## Start DATASET ENTRIES

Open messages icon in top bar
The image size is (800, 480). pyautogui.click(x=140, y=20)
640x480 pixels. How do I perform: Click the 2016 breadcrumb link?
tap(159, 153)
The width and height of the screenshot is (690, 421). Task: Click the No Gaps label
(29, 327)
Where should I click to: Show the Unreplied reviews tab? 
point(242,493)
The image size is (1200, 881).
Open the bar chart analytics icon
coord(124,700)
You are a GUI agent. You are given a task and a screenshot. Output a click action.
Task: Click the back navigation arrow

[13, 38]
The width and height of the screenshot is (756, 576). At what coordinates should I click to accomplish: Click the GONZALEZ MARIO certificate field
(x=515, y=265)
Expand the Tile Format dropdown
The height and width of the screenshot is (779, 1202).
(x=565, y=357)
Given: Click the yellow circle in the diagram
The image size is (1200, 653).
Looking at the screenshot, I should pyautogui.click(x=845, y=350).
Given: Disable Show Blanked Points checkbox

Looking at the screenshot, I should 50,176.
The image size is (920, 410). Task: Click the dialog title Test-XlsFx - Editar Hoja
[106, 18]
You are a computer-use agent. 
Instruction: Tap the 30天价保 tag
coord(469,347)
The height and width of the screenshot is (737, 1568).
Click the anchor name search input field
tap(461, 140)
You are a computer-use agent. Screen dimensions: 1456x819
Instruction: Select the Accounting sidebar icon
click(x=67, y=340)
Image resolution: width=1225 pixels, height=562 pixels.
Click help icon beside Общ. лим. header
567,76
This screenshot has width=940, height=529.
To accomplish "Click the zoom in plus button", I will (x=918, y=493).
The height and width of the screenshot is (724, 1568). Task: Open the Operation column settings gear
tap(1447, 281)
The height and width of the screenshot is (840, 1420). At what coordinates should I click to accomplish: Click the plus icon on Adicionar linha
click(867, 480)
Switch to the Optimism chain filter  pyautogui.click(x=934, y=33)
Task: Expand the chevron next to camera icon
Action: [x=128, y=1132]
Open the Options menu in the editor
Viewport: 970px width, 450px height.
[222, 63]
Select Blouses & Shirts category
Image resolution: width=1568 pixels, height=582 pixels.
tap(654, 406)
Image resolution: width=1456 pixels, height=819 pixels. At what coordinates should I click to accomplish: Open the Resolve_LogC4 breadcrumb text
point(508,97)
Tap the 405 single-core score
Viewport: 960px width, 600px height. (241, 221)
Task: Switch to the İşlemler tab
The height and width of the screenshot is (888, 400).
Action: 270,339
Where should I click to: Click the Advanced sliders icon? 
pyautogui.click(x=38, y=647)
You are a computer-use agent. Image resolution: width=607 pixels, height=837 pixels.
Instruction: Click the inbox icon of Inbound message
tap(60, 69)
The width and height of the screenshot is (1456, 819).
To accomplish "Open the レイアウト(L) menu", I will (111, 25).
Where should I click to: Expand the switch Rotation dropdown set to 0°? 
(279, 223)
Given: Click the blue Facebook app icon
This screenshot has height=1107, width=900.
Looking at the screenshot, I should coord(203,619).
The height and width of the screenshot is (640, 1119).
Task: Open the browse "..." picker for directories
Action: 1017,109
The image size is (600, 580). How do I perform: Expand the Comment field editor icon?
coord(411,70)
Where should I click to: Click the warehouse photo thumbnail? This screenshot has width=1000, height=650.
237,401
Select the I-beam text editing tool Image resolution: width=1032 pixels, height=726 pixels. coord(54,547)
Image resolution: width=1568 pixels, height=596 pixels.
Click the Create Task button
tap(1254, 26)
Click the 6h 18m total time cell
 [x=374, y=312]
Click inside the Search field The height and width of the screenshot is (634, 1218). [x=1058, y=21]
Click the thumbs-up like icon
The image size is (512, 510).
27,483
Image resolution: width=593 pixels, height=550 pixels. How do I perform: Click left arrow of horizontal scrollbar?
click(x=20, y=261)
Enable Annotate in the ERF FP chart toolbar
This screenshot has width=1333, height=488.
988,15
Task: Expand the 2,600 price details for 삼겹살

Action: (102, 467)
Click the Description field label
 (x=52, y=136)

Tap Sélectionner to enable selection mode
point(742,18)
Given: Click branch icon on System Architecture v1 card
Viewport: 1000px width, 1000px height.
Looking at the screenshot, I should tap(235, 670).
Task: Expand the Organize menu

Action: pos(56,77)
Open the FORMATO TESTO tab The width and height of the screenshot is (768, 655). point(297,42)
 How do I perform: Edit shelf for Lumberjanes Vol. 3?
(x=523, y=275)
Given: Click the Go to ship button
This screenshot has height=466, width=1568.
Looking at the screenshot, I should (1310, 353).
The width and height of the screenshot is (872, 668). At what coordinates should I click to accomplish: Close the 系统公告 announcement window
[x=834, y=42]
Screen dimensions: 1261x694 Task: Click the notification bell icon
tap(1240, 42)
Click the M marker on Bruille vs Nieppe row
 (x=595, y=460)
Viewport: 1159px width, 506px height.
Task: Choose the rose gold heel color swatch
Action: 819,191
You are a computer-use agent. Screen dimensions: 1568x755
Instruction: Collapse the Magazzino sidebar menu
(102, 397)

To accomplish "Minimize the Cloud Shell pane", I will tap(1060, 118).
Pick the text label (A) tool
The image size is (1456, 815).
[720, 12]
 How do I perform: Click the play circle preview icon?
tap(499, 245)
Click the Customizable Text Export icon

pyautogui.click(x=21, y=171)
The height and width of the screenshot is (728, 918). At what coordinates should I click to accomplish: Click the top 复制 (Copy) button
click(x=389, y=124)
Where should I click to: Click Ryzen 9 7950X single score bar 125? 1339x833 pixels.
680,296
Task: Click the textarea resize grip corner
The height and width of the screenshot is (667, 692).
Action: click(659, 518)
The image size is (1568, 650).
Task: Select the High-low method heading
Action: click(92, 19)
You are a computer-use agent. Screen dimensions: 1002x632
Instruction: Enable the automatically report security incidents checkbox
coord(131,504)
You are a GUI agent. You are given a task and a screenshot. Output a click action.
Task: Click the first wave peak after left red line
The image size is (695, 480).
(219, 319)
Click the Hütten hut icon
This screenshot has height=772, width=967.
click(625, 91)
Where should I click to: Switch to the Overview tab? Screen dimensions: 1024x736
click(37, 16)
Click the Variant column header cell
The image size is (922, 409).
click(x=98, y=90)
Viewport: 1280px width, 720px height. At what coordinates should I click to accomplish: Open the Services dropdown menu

## End DATASET ENTRIES

▶ _SHORT PROBLEM_: Reproduce every row above verbatim, keeping each line break in place.

▶ _RESULT OF THIS EXERCISE_:
Open messages icon in top bar
The image size is (800, 480). pyautogui.click(x=140, y=20)
640x480 pixels. How do I perform: Click the 2016 breadcrumb link?
tap(159, 153)
The width and height of the screenshot is (690, 421). Task: Click the No Gaps label
(29, 327)
Where should I click to: Show the Unreplied reviews tab? 
point(242,493)
The image size is (1200, 881).
Open the bar chart analytics icon
coord(124,700)
You are a GUI agent. You are given a task and a screenshot. Output a click action.
Task: Click the back navigation arrow

[13, 38]
The width and height of the screenshot is (756, 576). At what coordinates should I click to accomplish: Click the GONZALEZ MARIO certificate field
(x=515, y=265)
Expand the Tile Format dropdown
The height and width of the screenshot is (779, 1202).
(x=565, y=357)
Given: Click the yellow circle in the diagram
The image size is (1200, 653).
Looking at the screenshot, I should pyautogui.click(x=845, y=350).
Given: Disable Show Blanked Points checkbox

Looking at the screenshot, I should 50,176.
The image size is (920, 410). Task: Click the dialog title Test-XlsFx - Editar Hoja
[106, 18]
You are a computer-use agent. 
Instruction: Tap the 30天价保 tag
coord(469,347)
The height and width of the screenshot is (737, 1568).
Click the anchor name search input field
tap(461, 140)
You are a computer-use agent. Screen dimensions: 1456x819
Instruction: Select the Accounting sidebar icon
click(x=67, y=340)
Image resolution: width=1225 pixels, height=562 pixels.
Click help icon beside Общ. лим. header
567,76
This screenshot has width=940, height=529.
To accomplish "Click the zoom in plus button", I will (x=918, y=493).
The height and width of the screenshot is (724, 1568). Task: Open the Operation column settings gear
tap(1447, 281)
The height and width of the screenshot is (840, 1420). At what coordinates should I click to accomplish: Click the plus icon on Adicionar linha
click(867, 480)
Switch to the Optimism chain filter  pyautogui.click(x=934, y=33)
Task: Expand the chevron next to camera icon
Action: [x=128, y=1132]
Open the Options menu in the editor
Viewport: 970px width, 450px height.
[222, 63]
Select Blouses & Shirts category
Image resolution: width=1568 pixels, height=582 pixels.
tap(654, 406)
Image resolution: width=1456 pixels, height=819 pixels. At what coordinates should I click to accomplish: Open the Resolve_LogC4 breadcrumb text
point(508,97)
Tap the 405 single-core score
Viewport: 960px width, 600px height. (241, 221)
Task: Switch to the İşlemler tab
The height and width of the screenshot is (888, 400).
Action: 270,339
Where should I click to: Click the Advanced sliders icon? 
pyautogui.click(x=38, y=647)
You are a computer-use agent. Image resolution: width=607 pixels, height=837 pixels.
Instruction: Click the inbox icon of Inbound message
tap(60, 69)
The width and height of the screenshot is (1456, 819).
To accomplish "Open the レイアウト(L) menu", I will (111, 25).
Where should I click to: Expand the switch Rotation dropdown set to 0°? 
(279, 223)
Given: Click the blue Facebook app icon
This screenshot has height=1107, width=900.
Looking at the screenshot, I should coord(203,619).
The height and width of the screenshot is (640, 1119).
Task: Open the browse "..." picker for directories
Action: 1017,109
The image size is (600, 580). How do I perform: Expand the Comment field editor icon?
coord(411,70)
Where should I click to: Click the warehouse photo thumbnail? This screenshot has width=1000, height=650.
237,401
Select the I-beam text editing tool Image resolution: width=1032 pixels, height=726 pixels. coord(54,547)
Image resolution: width=1568 pixels, height=596 pixels.
Click the Create Task button
tap(1254, 26)
Click the 6h 18m total time cell
 [x=374, y=312]
Click inside the Search field The height and width of the screenshot is (634, 1218). [x=1058, y=21]
Click the thumbs-up like icon
The image size is (512, 510).
27,483
Image resolution: width=593 pixels, height=550 pixels. How do I perform: Click left arrow of horizontal scrollbar?
click(x=20, y=261)
Enable Annotate in the ERF FP chart toolbar
This screenshot has width=1333, height=488.
988,15
Task: Expand the 2,600 price details for 삼겹살

Action: (102, 467)
Click the Description field label
 (x=52, y=136)

Tap Sélectionner to enable selection mode
point(742,18)
Given: Click branch icon on System Architecture v1 card
Viewport: 1000px width, 1000px height.
Looking at the screenshot, I should tap(235, 670).
Task: Expand the Organize menu

Action: pos(56,77)
Open the FORMATO TESTO tab The width and height of the screenshot is (768, 655). point(297,42)
 How do I perform: Edit shelf for Lumberjanes Vol. 3?
(x=523, y=275)
Given: Click the Go to ship button
This screenshot has height=466, width=1568.
Looking at the screenshot, I should (1310, 353).
The width and height of the screenshot is (872, 668). At what coordinates should I click to accomplish: Close the 系统公告 announcement window
[x=834, y=42]
Screen dimensions: 1261x694 Task: Click the notification bell icon
tap(1240, 42)
Click the M marker on Bruille vs Nieppe row
 (x=595, y=460)
Viewport: 1159px width, 506px height.
Task: Choose the rose gold heel color swatch
Action: 819,191
You are a computer-use agent. Screen dimensions: 1568x755
Instruction: Collapse the Magazzino sidebar menu
(102, 397)

To accomplish "Minimize the Cloud Shell pane", I will tap(1060, 118).
Pick the text label (A) tool
The image size is (1456, 815).
[720, 12]
 How do I perform: Click the play circle preview icon?
tap(499, 245)
Click the Customizable Text Export icon

pyautogui.click(x=21, y=171)
The height and width of the screenshot is (728, 918). At what coordinates should I click to accomplish: Click the top 复制 (Copy) button
click(x=389, y=124)
Where should I click to: Click Ryzen 9 7950X single score bar 125? 1339x833 pixels.
680,296
Task: Click the textarea resize grip corner
The height and width of the screenshot is (667, 692).
Action: click(659, 518)
The image size is (1568, 650).
Task: Select the High-low method heading
Action: click(92, 19)
You are a computer-use agent. Screen dimensions: 1002x632
Instruction: Enable the automatically report security incidents checkbox
coord(131,504)
You are a GUI agent. You are given a task and a screenshot. Output a click action.
Task: Click the first wave peak after left red line
The image size is (695, 480).
(219, 319)
Click the Hütten hut icon
This screenshot has height=772, width=967.
click(625, 91)
Where should I click to: Switch to the Overview tab? Screen dimensions: 1024x736
click(37, 16)
Click the Variant column header cell
The image size is (922, 409).
click(x=98, y=90)
Viewport: 1280px width, 720px height. At what coordinates should I click to accomplish: Open the Services dropdown menu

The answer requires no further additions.